• [About this exercise] None of the pictures should appear; the lines from the line containing "The width and" through the last line of the listing must be repeated exactly.

• [Provided data]

- - - -

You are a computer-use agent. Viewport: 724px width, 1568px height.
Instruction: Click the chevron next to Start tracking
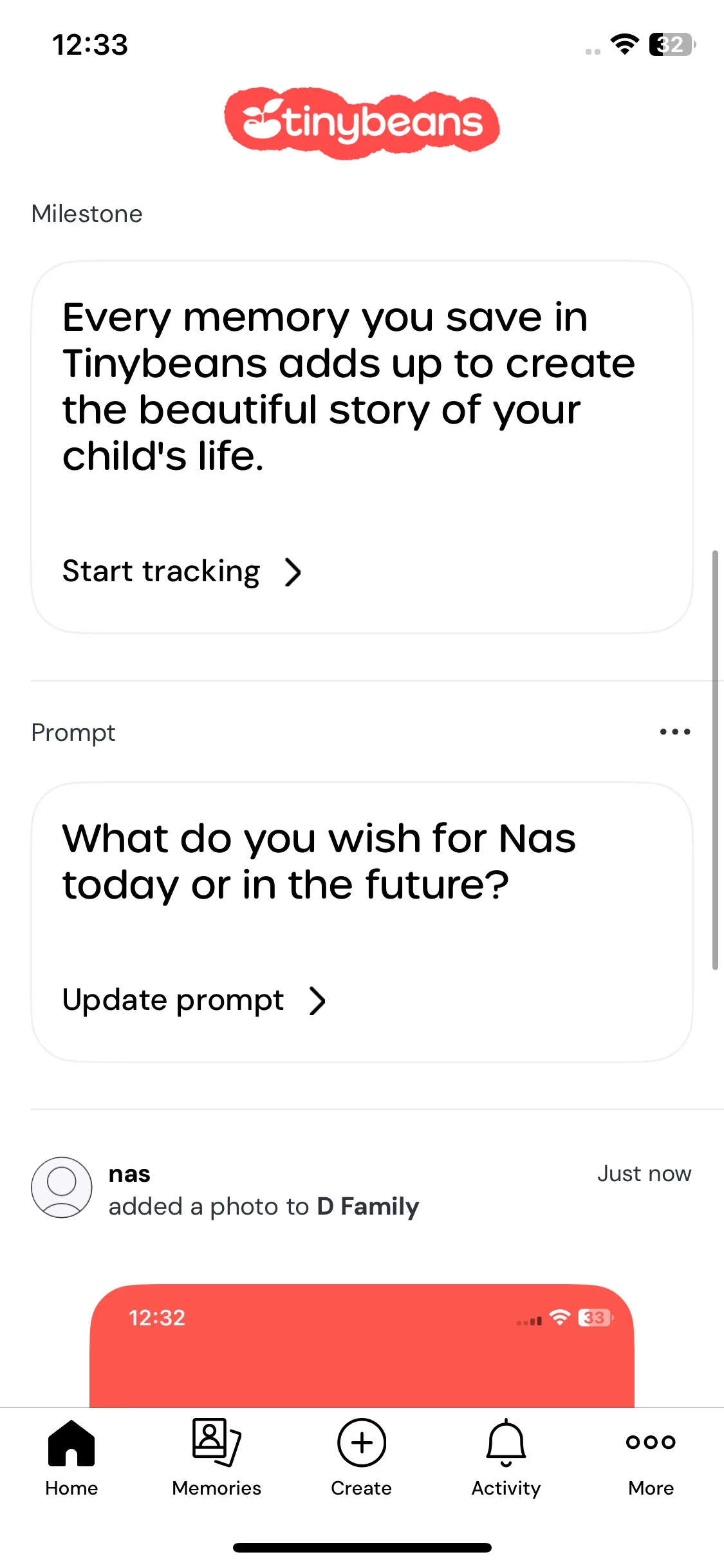293,572
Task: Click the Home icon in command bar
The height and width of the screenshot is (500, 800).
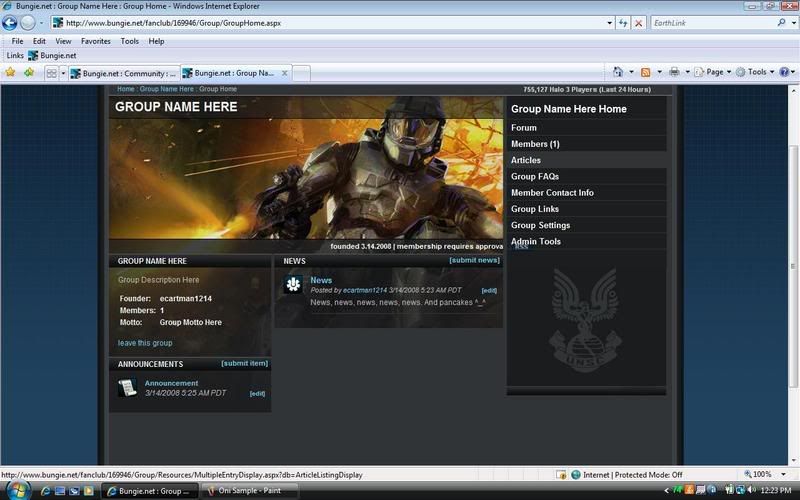Action: (x=618, y=72)
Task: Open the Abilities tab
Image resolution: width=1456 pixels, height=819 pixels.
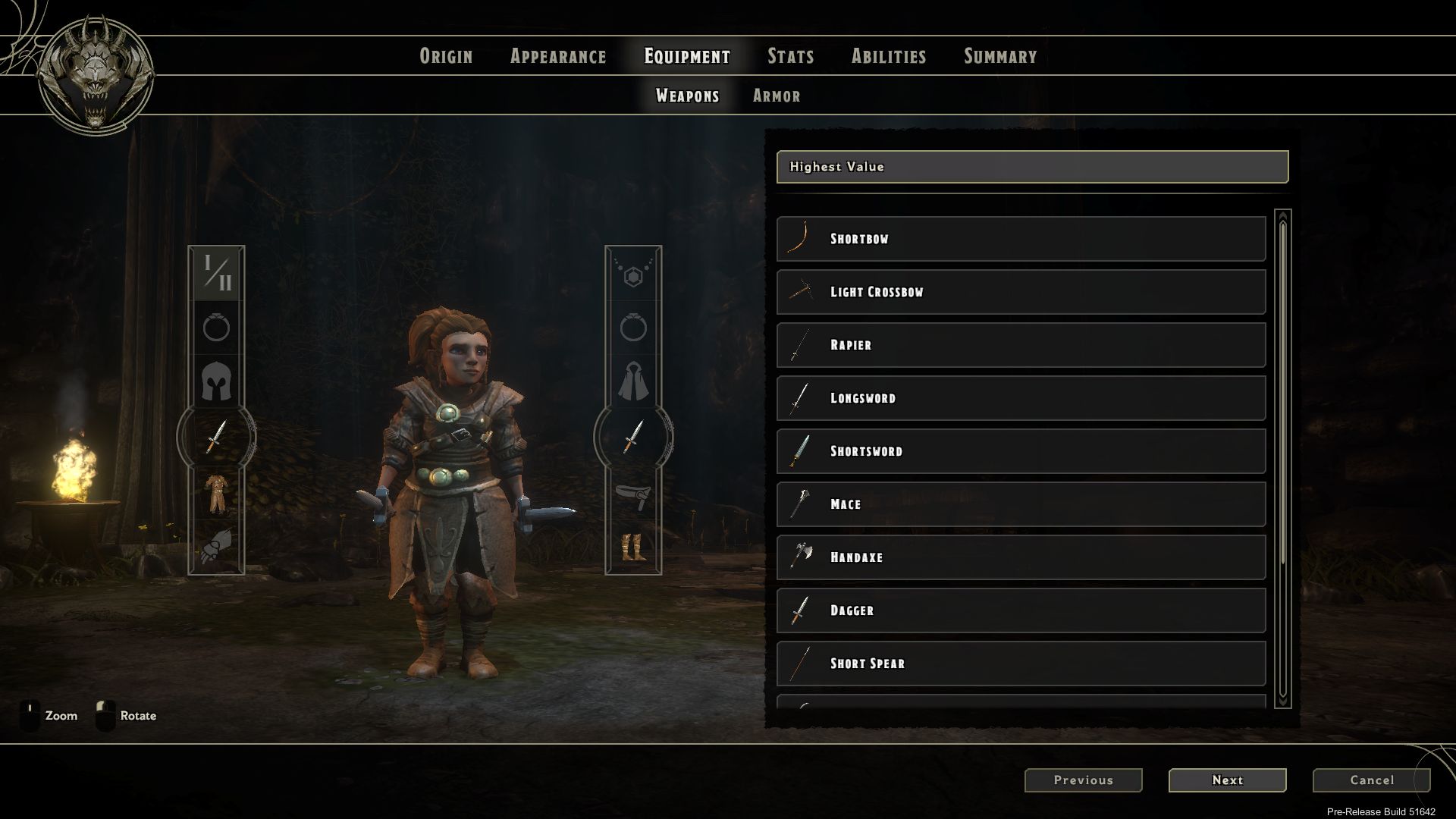Action: (889, 56)
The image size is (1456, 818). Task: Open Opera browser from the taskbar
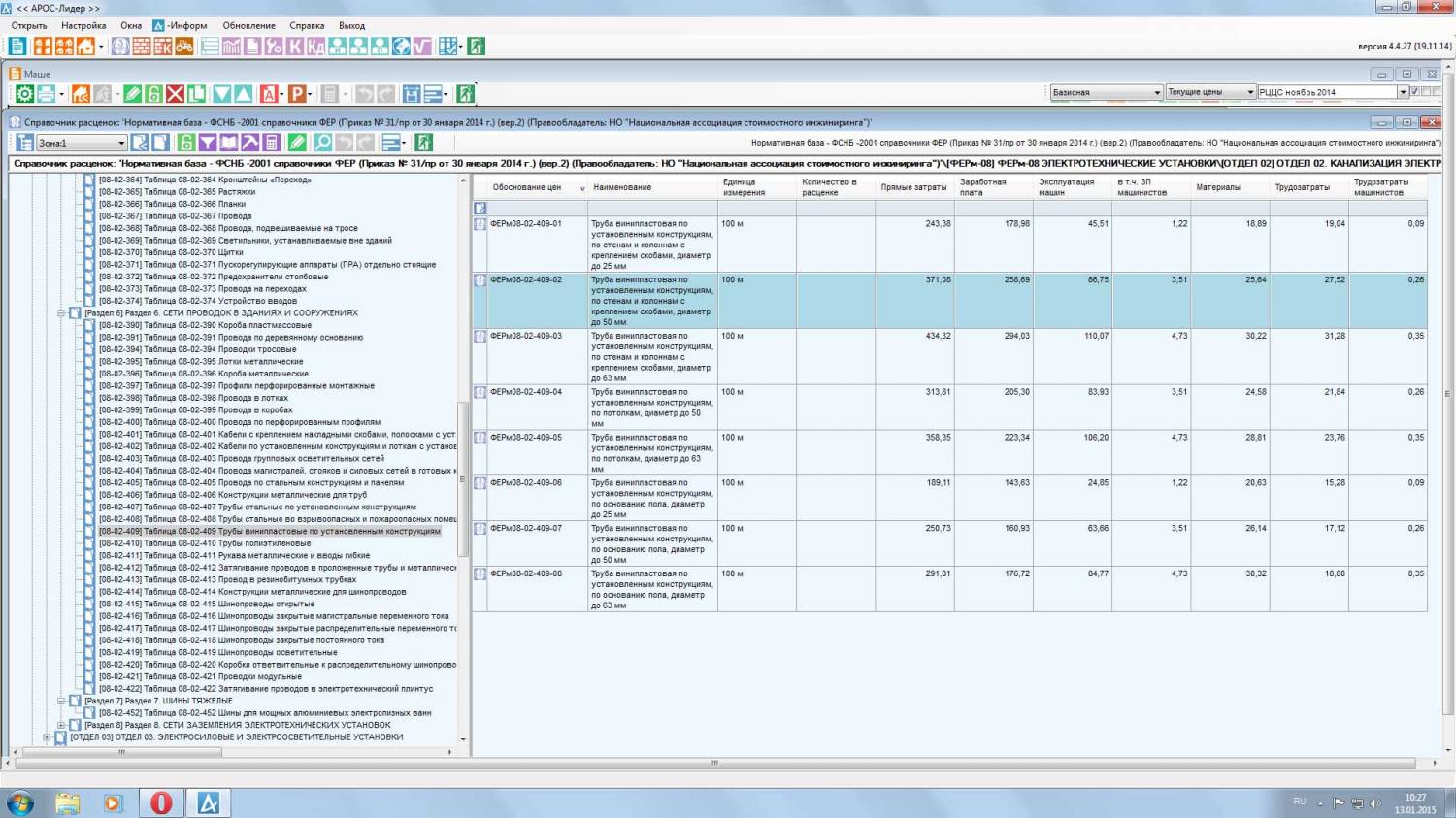161,802
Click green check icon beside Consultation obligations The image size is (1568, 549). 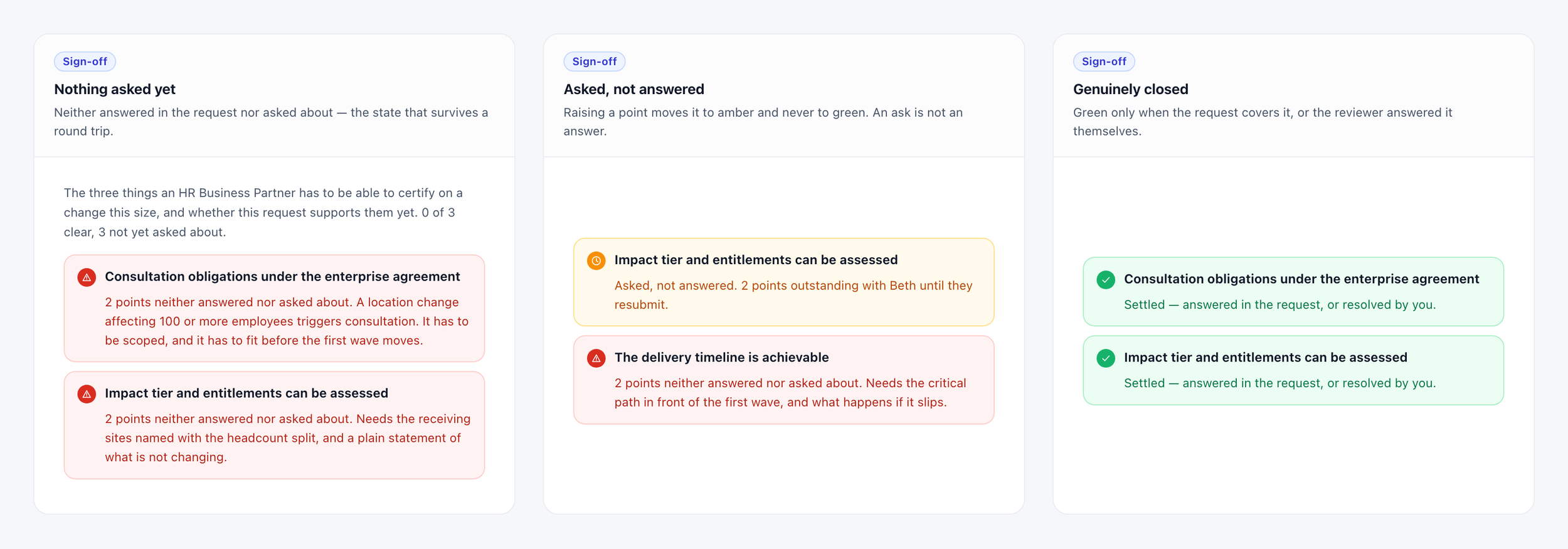(x=1106, y=280)
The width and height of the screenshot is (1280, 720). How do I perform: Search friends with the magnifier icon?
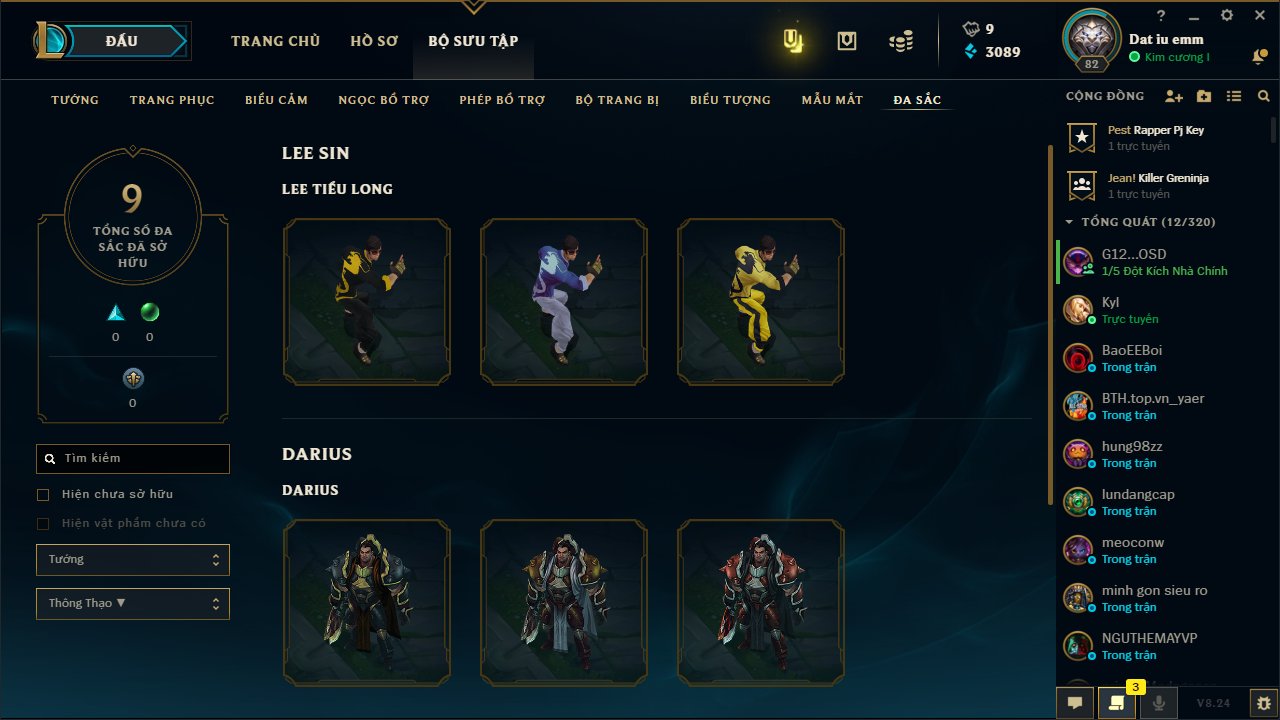tap(1264, 96)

- - - -

• [Exercise output]
The width and height of the screenshot is (1280, 720). How do I perform: Search friends with the magnifier icon?
tap(1264, 96)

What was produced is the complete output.